[Stated goal] Copy out each of the following lines word for word, keeping their order.

===

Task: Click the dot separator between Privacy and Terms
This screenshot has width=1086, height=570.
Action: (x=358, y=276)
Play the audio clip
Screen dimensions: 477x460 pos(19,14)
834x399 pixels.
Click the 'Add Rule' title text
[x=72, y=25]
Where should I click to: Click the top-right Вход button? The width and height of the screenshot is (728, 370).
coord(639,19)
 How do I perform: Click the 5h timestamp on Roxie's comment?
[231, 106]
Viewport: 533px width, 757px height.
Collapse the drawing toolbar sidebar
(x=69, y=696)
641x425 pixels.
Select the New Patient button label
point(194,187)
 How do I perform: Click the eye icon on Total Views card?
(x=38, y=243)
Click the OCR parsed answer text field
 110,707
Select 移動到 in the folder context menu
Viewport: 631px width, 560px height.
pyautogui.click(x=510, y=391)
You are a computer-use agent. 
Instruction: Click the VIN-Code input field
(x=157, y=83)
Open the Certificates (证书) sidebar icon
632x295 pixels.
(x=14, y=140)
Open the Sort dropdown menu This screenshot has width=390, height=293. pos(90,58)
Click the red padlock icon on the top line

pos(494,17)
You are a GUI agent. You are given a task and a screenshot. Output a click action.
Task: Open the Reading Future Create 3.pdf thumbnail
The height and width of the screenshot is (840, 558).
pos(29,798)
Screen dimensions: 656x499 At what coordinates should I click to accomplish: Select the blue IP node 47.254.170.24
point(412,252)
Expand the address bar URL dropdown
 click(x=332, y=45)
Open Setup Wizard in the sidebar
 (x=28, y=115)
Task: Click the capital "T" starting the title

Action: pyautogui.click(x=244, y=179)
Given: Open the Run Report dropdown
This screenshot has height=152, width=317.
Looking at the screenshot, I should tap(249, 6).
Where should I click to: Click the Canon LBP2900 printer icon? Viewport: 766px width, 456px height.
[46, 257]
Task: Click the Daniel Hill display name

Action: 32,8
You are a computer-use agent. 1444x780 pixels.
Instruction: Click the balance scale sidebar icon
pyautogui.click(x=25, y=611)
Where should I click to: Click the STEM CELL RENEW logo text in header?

===

[Answer to this problem]
Task: Click the dot separator between Privacy and Terms
This screenshot has width=1086, height=570.
Action: (x=358, y=276)
Play the audio clip
Screen dimensions: 477x460 pos(19,14)
834x399 pixels.
Click the 'Add Rule' title text
[x=72, y=25]
Where should I click to: Click the top-right Вход button? The width and height of the screenshot is (728, 370).
coord(639,19)
 How do I perform: Click the 5h timestamp on Roxie's comment?
[231, 106]
Viewport: 533px width, 757px height.
Collapse the drawing toolbar sidebar
(x=69, y=696)
641x425 pixels.
Select the New Patient button label
point(194,187)
 How do I perform: Click the eye icon on Total Views card?
(x=38, y=243)
Click the OCR parsed answer text field
 110,707
Select 移動到 in the folder context menu
Viewport: 631px width, 560px height.
pyautogui.click(x=510, y=391)
You are a computer-use agent. 
Instruction: Click the VIN-Code input field
(x=157, y=83)
Open the Certificates (证书) sidebar icon
632x295 pixels.
(x=14, y=140)
Open the Sort dropdown menu This screenshot has width=390, height=293. pos(90,58)
Click the red padlock icon on the top line

pos(494,17)
You are a GUI agent. You are given a task and a screenshot. Output a click action.
Task: Open the Reading Future Create 3.pdf thumbnail
The height and width of the screenshot is (840, 558).
pos(29,798)
Screen dimensions: 656x499 At what coordinates should I click to accomplish: Select the blue IP node 47.254.170.24
point(412,252)
Expand the address bar URL dropdown
 click(x=332, y=45)
Open Setup Wizard in the sidebar
 (x=28, y=115)
Task: Click the capital "T" starting the title

Action: pyautogui.click(x=244, y=179)
Given: Open the Run Report dropdown
This screenshot has height=152, width=317.
Looking at the screenshot, I should tap(249, 6).
Where should I click to: Click the Canon LBP2900 printer icon? Viewport: 766px width, 456px height.
[46, 257]
Task: Click the Daniel Hill display name

Action: 32,8
You are a computer-use agent. 1444x780 pixels.
Instruction: Click the balance scale sidebar icon
pyautogui.click(x=25, y=611)
Where should I click to: Click the STEM CELL RENEW logo text in header?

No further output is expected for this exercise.